[EXTRACT Boundary: Start]

So I apologize in advance to the loved ones of everyone whose coming death I won’t acknowledge here. But I am also in the business of noticing presences and absences, and of connecting seemingly distantly connected things and events. What can one learn from lives like Herrndorf’s, Segal’s, Dicerni’s, Spicer’s?
To name one obvious thing, they were all white dudes who spent most of their careers in Ontario and Quebec. They were born into varying circumstances — Herrndorf immigrating as a child from the Netherlands, Segal attending Talmud Torah school in Montreal — but they lived in a world where doors opened more easily for young white men from the right parts of the country, even if they lacked some polish, than for women or people of other backgrounds. It’s a good thing that this is changing. For the challenges any complex society faces, it’s always better to have all hands on deck.
But it also seems to me that at least for the luckiest members of that earlier generation, the cost of entry into decision-making circles wasn’t quite so high as it is now. They didn’t have to give up as much. They could bring more of their whole selves into the game. Their quirks, their gambles, their styles.
Hugh Segal was an ambitious student at Queen’s University [UPDATE: Swing and a miss. It was the University of Ottawa, where he studied to improve his French — pw] when Pierre Trudeau invoked the War Measures Act in 1970. Support for that move was overwhelming, as support for governments that seek to impose order in the face of surprise often is. But young Segal published a pamphlet decrying this use of the Act on civil-liberties grounds. It was a rare and, for all he knew, career-limiting move. But it marked Segal as somebody with a moral core.
Herrndorf used to promote people, within each of the shops he ran, who seemed on paper to be precisely the wrong sort of people to promote. He just followed his gut. It rarely betrayed him.
Spicer became Canada’s first commissioner of official languages in 1970, not quite 36 years old. “I wasn’t sure then if I’d leave by reason of scandal, ulcers, impeachment, or assassination,” he wrote later. “The early signs did not, as the Marxists used to say, augur singing tomorrows.”
Their generation made a hash of things as often as they helped. The Ottawa and Montreal and Toronto where they made their careers were too clubby, too often built on access and connections. I don’t want to romanticize them even now, although who am I kidding, that’s obviously what I’m doing.
But their conversations, remembered or recorded, sound more like conversations than what we hear today. Their actions seem more often to have been the product of autonomous decision-making. They didn’t have access to the very best in modern communications theory, so they were stuck listening and thinking and talking and doing. This made them different, and I think in important ways luckier, than a later generation of could-have-been leaders who have real things to contribute but are too often condemned to stand behind a prime minister and nod:
That was harsh. Sorry. But yes, at the end of this summer, I can’t stop thinking about what’s been lost, and wondering how to get it back. Autumn can be like that.
I don't think your last observation was harsh at all! I have often wondered why people, especially supposedly smart people, would put up with being wallpaper bobbleheads standing as a backdrop to someone else. Is the person speaking so unsure of themselves that they need the moral support of all those people? Or are the bobbleheads without pride or shame (if they are doing it to curry favour). It lowers my opinion of both the speaker and the wallpaper. It is, unfortunately, all the rage...
This was exactly what I was hoping to read from Paul - not obituaries per se, but a capture of the times that are passing, and the impact that current leaders could have, if they were only minded by these higher callings (or...values? missions? devotions?). Thank you Paul!

[EXTRACT Boundary: End]

TASK REQUIREMENTS
(a) According to the piece, in what year did Spicer become Canada's first commissioner of official languages?
(b) Rewrite the part of the piece starting at "To name one" and ending at "hands on deck.", changing "Ontario" to "Manitoba".

[DATASET EXCERPTS Boundary: Start]

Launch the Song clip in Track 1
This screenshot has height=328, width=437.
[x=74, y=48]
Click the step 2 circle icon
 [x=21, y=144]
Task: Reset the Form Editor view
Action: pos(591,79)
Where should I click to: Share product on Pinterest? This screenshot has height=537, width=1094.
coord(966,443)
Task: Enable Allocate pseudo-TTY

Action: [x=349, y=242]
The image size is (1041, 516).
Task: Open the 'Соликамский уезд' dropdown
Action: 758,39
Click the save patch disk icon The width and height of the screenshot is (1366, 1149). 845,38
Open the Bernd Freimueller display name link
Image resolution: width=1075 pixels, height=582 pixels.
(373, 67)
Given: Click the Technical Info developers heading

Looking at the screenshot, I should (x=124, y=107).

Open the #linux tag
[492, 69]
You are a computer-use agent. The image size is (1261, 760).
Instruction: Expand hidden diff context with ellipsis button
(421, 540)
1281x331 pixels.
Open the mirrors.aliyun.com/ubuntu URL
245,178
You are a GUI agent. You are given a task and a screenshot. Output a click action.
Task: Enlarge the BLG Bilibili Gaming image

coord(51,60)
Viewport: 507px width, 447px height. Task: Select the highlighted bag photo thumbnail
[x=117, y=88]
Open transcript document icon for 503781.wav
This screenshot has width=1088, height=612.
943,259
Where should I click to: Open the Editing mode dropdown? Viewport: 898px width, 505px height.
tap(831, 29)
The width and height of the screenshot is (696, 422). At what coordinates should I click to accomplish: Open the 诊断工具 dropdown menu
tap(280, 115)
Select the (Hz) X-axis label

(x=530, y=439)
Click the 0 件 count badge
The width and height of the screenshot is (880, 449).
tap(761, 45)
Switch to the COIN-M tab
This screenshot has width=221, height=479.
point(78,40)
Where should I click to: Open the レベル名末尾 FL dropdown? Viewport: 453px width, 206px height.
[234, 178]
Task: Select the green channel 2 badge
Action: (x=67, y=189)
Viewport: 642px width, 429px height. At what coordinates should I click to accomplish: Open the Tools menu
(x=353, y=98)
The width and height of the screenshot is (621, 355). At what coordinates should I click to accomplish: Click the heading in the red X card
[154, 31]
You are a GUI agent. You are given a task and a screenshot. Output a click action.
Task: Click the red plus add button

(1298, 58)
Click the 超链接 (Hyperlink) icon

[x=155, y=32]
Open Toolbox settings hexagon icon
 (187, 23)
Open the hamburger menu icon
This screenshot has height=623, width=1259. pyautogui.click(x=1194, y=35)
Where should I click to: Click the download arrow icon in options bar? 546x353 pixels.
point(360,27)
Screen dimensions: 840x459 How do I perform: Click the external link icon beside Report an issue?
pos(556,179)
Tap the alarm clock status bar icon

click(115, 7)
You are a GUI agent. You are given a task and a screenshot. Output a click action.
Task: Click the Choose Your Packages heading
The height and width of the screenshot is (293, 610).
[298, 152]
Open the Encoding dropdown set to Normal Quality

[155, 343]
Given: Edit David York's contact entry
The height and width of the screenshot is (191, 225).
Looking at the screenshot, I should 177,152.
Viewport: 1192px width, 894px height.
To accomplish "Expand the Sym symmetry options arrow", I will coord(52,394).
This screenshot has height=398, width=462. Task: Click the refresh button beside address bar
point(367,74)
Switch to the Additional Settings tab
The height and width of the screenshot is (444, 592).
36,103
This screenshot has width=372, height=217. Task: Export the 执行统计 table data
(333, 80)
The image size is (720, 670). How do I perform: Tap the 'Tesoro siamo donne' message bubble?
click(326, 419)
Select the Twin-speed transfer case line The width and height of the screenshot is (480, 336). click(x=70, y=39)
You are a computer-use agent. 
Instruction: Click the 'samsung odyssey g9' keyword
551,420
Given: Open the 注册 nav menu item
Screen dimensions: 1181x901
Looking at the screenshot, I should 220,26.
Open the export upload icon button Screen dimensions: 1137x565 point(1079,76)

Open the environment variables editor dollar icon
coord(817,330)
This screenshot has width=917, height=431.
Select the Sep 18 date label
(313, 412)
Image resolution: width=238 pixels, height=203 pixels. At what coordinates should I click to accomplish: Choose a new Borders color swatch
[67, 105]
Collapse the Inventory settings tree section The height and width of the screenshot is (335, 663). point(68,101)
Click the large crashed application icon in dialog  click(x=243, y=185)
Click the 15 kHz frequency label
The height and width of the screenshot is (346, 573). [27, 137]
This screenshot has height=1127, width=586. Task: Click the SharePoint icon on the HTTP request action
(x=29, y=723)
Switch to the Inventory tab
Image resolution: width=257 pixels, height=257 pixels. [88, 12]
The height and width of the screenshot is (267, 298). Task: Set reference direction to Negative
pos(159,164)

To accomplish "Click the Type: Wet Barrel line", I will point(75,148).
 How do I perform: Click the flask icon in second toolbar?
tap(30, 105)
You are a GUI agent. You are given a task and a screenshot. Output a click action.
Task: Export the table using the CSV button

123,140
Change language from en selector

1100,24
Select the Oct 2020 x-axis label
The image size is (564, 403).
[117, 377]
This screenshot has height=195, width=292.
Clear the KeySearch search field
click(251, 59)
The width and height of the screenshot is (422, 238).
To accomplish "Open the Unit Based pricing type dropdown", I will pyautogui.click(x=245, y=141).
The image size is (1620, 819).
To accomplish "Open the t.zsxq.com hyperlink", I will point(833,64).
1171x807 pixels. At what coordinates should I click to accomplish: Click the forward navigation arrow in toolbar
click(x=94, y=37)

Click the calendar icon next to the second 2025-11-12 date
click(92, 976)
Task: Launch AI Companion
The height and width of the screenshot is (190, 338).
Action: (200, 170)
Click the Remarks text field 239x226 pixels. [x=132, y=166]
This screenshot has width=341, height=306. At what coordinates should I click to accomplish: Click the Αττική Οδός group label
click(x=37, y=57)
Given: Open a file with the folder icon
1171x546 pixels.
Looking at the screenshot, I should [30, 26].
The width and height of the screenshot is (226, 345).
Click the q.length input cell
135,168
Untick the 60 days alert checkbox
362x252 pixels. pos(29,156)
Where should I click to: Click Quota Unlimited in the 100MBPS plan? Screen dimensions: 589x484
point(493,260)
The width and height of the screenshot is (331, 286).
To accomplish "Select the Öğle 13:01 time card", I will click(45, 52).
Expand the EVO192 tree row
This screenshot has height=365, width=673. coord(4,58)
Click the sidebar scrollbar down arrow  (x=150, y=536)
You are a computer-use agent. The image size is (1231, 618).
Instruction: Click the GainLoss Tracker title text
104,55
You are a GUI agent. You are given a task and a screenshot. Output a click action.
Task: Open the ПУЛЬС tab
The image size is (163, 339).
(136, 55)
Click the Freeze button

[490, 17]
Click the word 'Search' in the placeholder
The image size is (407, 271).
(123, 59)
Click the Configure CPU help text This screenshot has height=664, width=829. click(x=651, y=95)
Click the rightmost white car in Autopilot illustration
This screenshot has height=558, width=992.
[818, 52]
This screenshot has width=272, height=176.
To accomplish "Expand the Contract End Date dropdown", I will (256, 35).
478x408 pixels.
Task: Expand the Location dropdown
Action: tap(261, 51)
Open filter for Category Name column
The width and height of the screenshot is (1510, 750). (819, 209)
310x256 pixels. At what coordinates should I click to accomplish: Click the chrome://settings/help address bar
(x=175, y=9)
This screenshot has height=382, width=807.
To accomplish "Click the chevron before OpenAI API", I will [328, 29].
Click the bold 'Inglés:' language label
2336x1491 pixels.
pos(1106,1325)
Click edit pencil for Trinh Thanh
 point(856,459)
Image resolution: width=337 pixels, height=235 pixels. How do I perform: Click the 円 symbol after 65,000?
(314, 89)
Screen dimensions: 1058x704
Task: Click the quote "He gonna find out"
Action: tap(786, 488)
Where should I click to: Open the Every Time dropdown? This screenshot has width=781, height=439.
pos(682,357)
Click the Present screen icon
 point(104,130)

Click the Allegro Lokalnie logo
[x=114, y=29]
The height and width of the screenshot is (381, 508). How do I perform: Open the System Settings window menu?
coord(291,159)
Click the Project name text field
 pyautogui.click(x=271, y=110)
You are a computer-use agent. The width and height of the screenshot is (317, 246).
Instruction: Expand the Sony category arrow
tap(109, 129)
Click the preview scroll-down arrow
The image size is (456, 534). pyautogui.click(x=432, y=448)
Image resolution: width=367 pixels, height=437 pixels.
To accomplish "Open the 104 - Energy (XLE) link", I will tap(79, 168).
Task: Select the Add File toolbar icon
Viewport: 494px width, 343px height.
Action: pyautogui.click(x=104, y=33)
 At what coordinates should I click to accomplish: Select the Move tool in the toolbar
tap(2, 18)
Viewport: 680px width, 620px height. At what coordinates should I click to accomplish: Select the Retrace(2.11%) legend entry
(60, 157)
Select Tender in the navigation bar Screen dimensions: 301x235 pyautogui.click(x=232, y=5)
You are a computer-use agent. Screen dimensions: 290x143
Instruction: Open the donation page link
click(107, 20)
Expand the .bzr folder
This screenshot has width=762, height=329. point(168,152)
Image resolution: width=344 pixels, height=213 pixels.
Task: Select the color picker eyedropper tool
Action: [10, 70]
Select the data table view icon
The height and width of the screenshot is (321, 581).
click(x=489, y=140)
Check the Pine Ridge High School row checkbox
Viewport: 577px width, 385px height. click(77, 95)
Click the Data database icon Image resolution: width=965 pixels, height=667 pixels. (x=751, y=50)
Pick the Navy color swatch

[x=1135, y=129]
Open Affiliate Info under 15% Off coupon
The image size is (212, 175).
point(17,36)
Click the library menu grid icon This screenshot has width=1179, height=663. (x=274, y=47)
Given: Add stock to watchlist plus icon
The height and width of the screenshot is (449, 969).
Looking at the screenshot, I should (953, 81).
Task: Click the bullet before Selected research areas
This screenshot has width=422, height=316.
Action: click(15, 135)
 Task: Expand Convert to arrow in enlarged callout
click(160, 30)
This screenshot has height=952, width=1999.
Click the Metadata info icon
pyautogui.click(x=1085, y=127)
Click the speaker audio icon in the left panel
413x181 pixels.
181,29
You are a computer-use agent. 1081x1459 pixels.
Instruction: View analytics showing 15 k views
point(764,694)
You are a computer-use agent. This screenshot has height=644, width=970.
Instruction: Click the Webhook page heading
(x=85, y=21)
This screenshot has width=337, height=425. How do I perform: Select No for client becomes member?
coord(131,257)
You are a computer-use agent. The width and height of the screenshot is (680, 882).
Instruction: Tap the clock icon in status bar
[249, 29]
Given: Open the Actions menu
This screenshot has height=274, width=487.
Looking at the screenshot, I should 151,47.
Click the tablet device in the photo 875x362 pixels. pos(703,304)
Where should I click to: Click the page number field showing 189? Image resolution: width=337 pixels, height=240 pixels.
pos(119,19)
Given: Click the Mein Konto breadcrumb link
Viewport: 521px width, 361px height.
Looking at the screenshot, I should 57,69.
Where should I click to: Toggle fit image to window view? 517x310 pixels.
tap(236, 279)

[DATASET EXCERPTS Boundary: End]

RESULTS IN ORDER
(a) 1970

(b)
To name one obvious thing, they were all white dudes who spent most of their careers in Manitoba and Quebec. They were born into varying circumstances — Herrndorf immigrating as a child from the Netherlands, Segal attending Talmud Torah school in Montreal — but they lived in a world where doors opened more easily for young white men from the right parts of the country, even if they lacked some polish, than for women or people of other backgrounds. It’s a good thing that this is changing. For the challenges any complex society faces, it’s always better to have all hands on deck.